INVESTIGADORES
CARDILLO Marcelo
capítulos de libros
Título:
. Artifactual and environmental related variations in Fuego-Patagonia.
Autor/es:
CARDILLO, M., J. CHARLIN, Y K. BORRAZZO
Libro:
Works in Stone: Contemporary Perspectives on Lithic Analysis
Editorial:
University of Utah Press
Referencias:
Lugar: Salt Lake City; Año: 2015; p. 166 - 177
Resumen:
Fuego-Patagonia is the southernmost region of South America. The peopling of this part of the continent occurred around 10-12,000 yr BP. At that time, the island of Tierra del Fuego was intermittently connected to the mainland by a narrow land bridge. The availability of this connection has been referred as ?windows of opportunity? for the human terrestrial colonization of Tierra del Fuego (McCulloch et al. 1997).

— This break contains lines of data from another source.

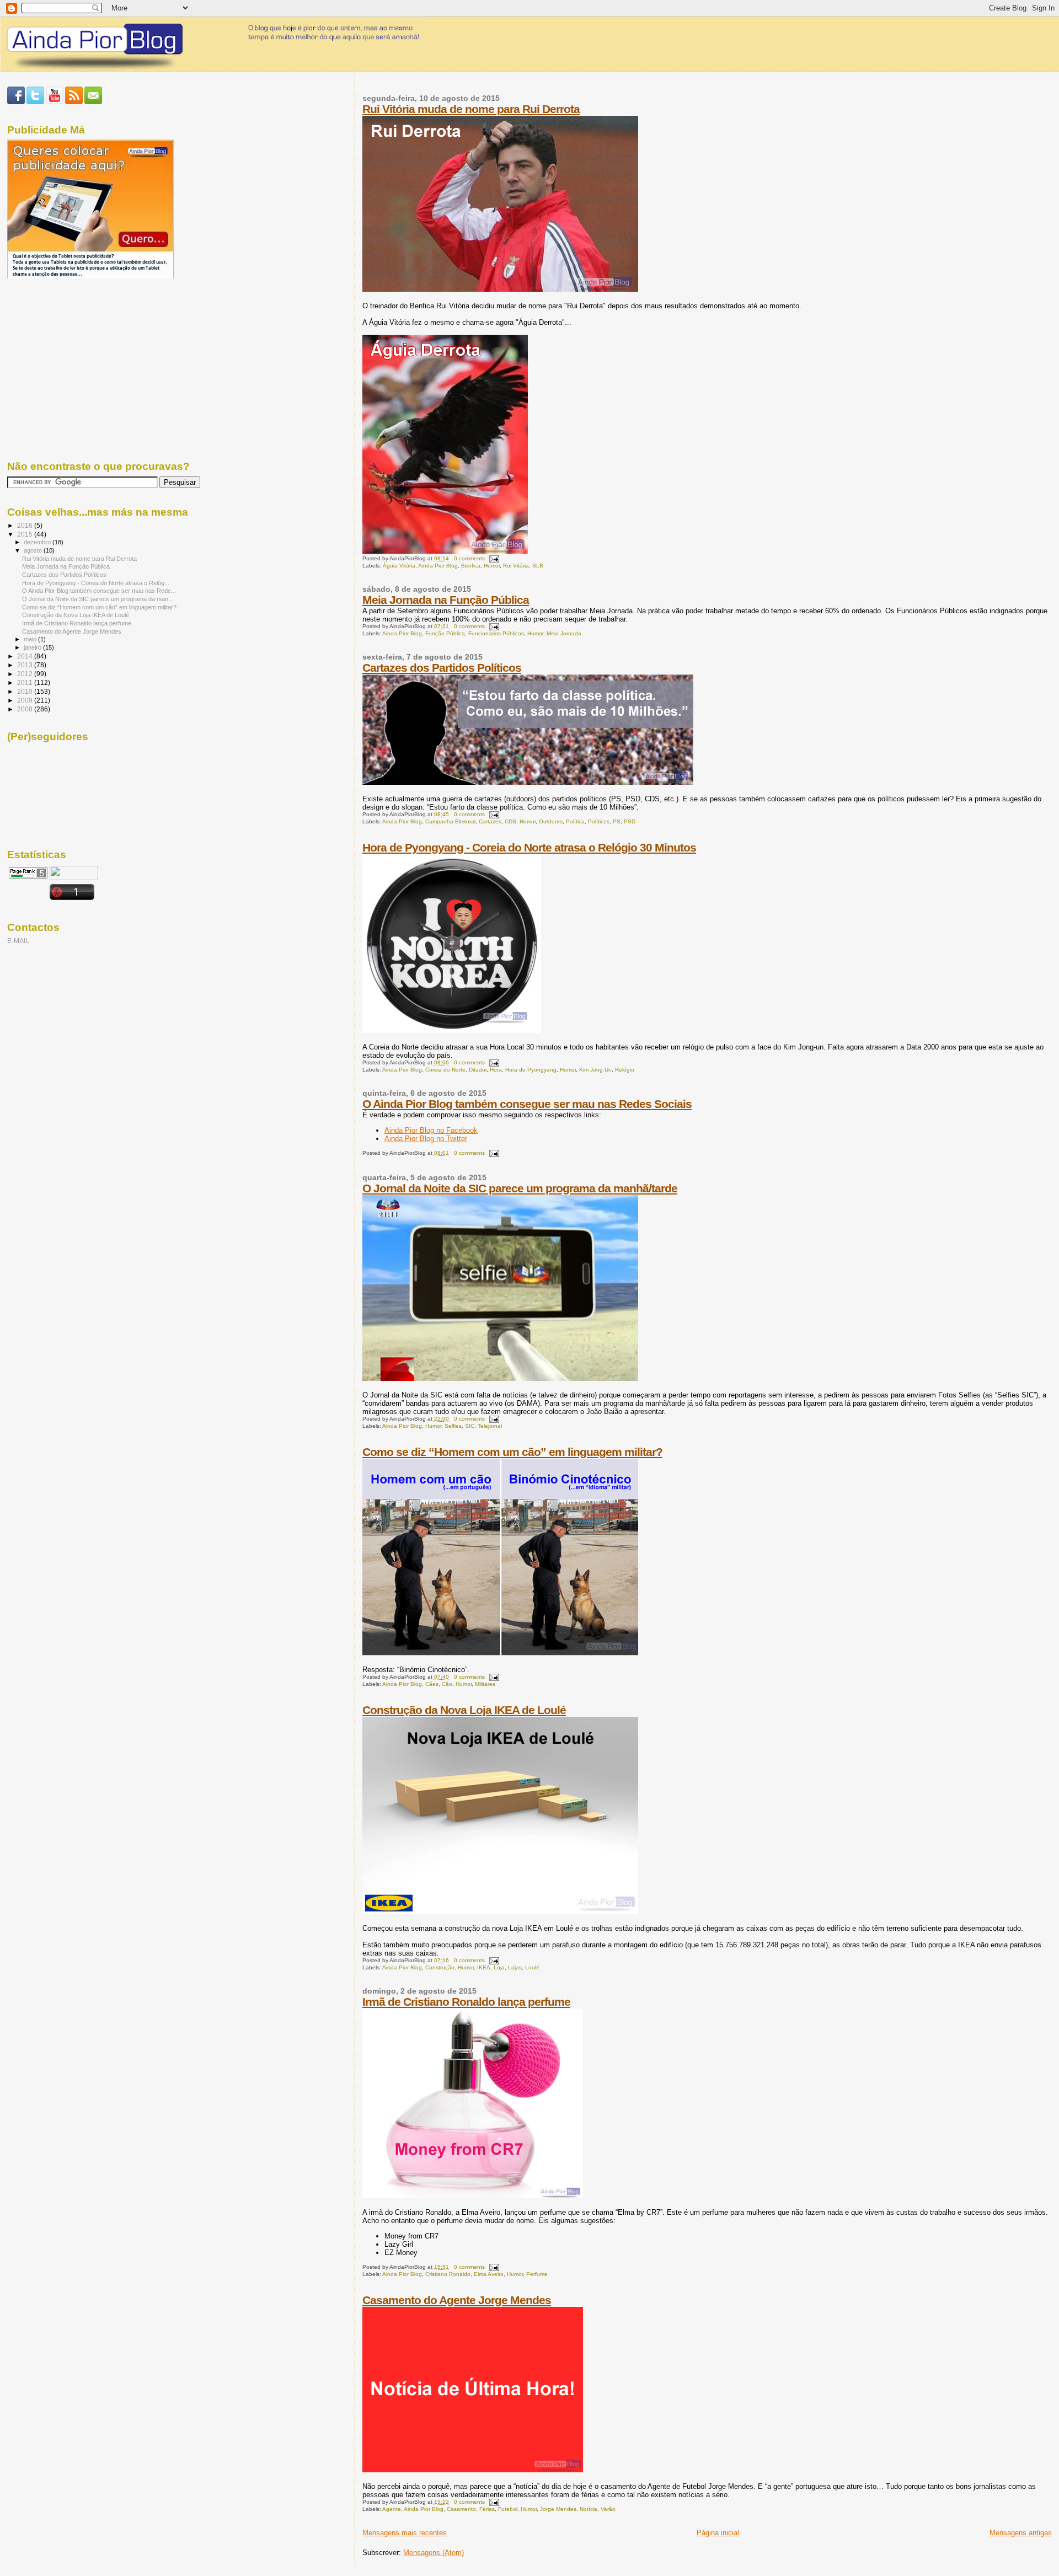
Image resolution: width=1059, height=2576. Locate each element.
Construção (439, 1967)
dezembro (38, 542)
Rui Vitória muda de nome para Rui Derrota (471, 109)
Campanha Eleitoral (450, 821)
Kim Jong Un (595, 1070)
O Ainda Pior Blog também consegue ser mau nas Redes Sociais (527, 1103)
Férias (487, 2509)
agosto (34, 550)
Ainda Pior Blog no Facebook (431, 1130)
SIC (469, 1426)
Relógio (624, 1070)
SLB (537, 566)
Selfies (453, 1426)
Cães (431, 1684)
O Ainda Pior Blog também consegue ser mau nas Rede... (99, 590)
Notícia (588, 2509)
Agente (391, 2509)
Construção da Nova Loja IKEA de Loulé (464, 1710)
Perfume (537, 2274)
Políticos (598, 821)
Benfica (470, 566)
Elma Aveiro (489, 2274)
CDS (510, 821)
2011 (25, 682)
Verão (608, 2509)
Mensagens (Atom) (433, 2552)
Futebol (507, 2509)
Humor (492, 566)
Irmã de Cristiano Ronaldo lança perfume (466, 2001)
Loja (499, 1967)
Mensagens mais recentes (404, 2533)
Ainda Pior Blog (438, 566)
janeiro (33, 647)
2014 (25, 656)
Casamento (461, 2509)
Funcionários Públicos (496, 633)
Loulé (532, 1967)
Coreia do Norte (445, 1070)
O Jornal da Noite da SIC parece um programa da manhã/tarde (519, 1188)
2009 (25, 700)
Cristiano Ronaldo (447, 2274)
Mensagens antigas (1021, 2533)
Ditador (477, 1070)
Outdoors (551, 821)
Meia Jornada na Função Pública (445, 599)
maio (31, 639)
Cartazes (490, 821)
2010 (25, 691)
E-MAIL (18, 941)
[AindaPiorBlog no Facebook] (16, 102)
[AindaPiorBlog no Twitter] (35, 102)
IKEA (483, 1967)
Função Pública (445, 633)
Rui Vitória (516, 566)
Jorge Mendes (558, 2509)
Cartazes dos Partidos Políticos (441, 667)
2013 (25, 664)
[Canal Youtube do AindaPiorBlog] (54, 102)
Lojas (515, 1967)
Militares (485, 1684)
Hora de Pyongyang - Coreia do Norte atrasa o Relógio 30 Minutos (529, 847)
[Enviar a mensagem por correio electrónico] (492, 558)
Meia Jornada (564, 633)
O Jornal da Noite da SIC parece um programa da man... (97, 599)
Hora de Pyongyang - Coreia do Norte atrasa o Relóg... (95, 583)
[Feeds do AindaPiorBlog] (74, 102)
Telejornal (490, 1426)
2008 (25, 709)
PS (617, 821)
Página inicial (718, 2533)
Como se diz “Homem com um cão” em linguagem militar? (512, 1451)
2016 (25, 525)
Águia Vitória (399, 566)
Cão (447, 1684)
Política (575, 821)
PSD (629, 821)
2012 (25, 673)
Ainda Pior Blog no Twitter (425, 1138)
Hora (496, 1070)
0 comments (469, 558)
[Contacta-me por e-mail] (93, 102)
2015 (25, 534)
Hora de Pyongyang (531, 1070)
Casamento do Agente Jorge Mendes (456, 2300)
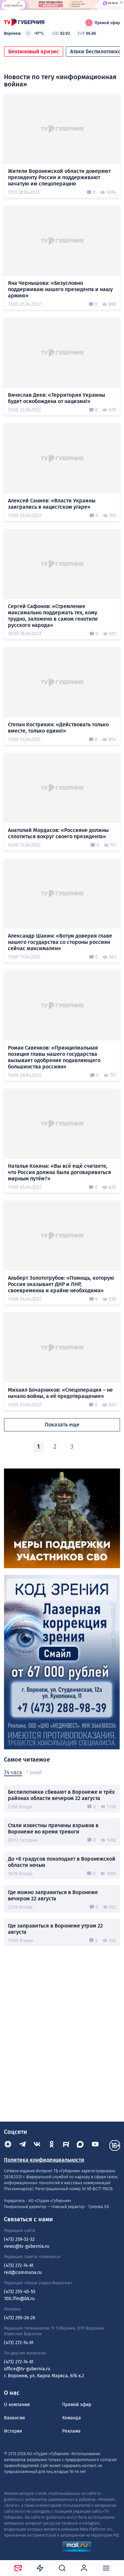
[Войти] (84, 2568)
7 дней (34, 1772)
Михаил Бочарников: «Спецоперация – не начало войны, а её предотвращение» (60, 1393)
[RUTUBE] (66, 2145)
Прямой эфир (107, 23)
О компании (17, 2404)
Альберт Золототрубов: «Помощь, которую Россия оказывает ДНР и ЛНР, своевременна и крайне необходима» (61, 1284)
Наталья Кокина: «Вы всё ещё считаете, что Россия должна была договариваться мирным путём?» (59, 1172)
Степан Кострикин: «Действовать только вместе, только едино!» (58, 727)
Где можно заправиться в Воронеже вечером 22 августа (53, 1895)
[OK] (52, 2145)
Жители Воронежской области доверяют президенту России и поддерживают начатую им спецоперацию (59, 177)
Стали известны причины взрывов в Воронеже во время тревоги (53, 1828)
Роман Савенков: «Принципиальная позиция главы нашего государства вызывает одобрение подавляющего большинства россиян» (54, 1057)
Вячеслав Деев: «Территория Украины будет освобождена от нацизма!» (56, 398)
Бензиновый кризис (33, 51)
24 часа (13, 1772)
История (13, 2431)
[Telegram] (22, 2145)
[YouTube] (95, 2145)
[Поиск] (62, 2568)
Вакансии (14, 2418)
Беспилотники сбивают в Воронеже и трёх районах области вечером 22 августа (61, 1795)
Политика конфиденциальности (44, 2160)
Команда (71, 2418)
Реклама (71, 2431)
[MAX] (81, 2145)
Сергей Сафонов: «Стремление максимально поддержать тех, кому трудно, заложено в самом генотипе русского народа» (53, 615)
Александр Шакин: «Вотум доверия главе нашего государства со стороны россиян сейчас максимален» (60, 942)
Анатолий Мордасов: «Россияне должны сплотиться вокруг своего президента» (58, 833)
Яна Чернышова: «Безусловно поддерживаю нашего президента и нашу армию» (60, 289)
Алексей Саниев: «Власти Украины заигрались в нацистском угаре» (52, 503)
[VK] (37, 2145)
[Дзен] (8, 2145)
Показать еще (62, 1424)
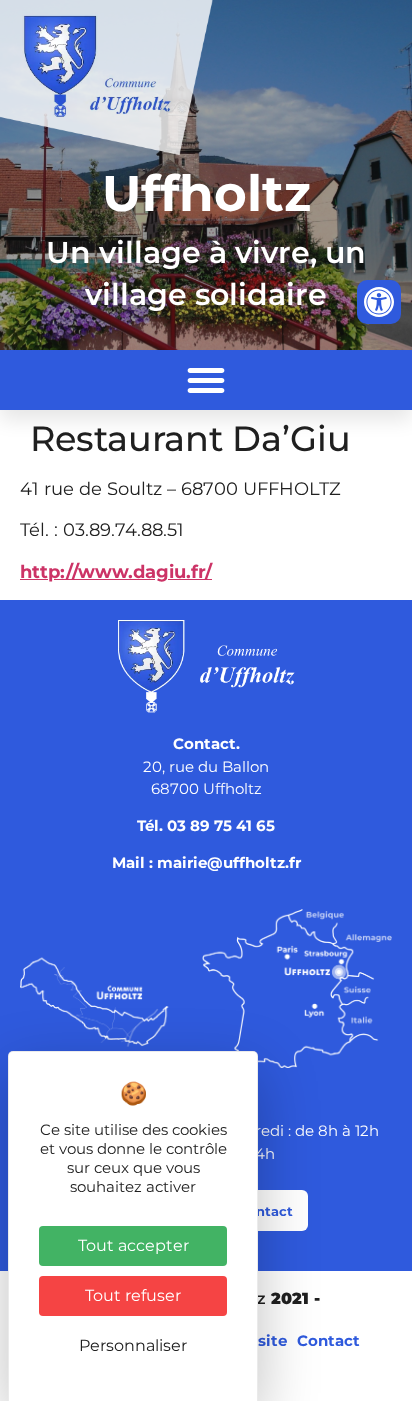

The earliest evidence for human presence on the mainland came from Fell, Cueva del Medio, and Lago Sofía archaeological sites (Bird 1938, 1946, 1988; Nami 1986-86, 1987; Prieto 1991). For Tierra del Fuego, Tres Arroyos is the only known site which includes late Pleistocene occupations (Massone 1987, 2004). These earliest settlements on both the mainland and the island correspond to land hunter-gatherers with a diet centered on the consumption of the wild camelid guanaco (Lama guanicoe), which was the main resource exploited until historical times (Bird 1988; Massone 1987, 2004). A common projectile point technology was also in use in the study region at that time (Fishtail projectile point, Bird 1938, 1946; Jackson 1987). After 9,000 yr BP, sea level definitively flooded the terrestrial connection, forming Magellan Strait and Tierra del Fuego Island (Clapperton 1992; McCulloch et al. 1997). Since then terrestrial hunter-gatherers populations inhabiting the region were divided and isolated by the Strait. The impact of the formation of this biogeographic barrier on human groups is the main tenet of the Hypothesis of Cultural Divergence proposed by Borrero (1989-90). This paper is part of an exploratory research programme aimed at assessing the diversity of lithic assemblages recovered within southern Fuego-Patagonia, in areas adjacent to Magellan Strait (Santa Cruz and Tierra del Fuego provinces, Argentina, Figure 12.1). Here we focus on the study of late Holocene stone tools in order to assess the relationship between environmental and spatial variation, and the relative abundance, and composition of the artifactual repertoire.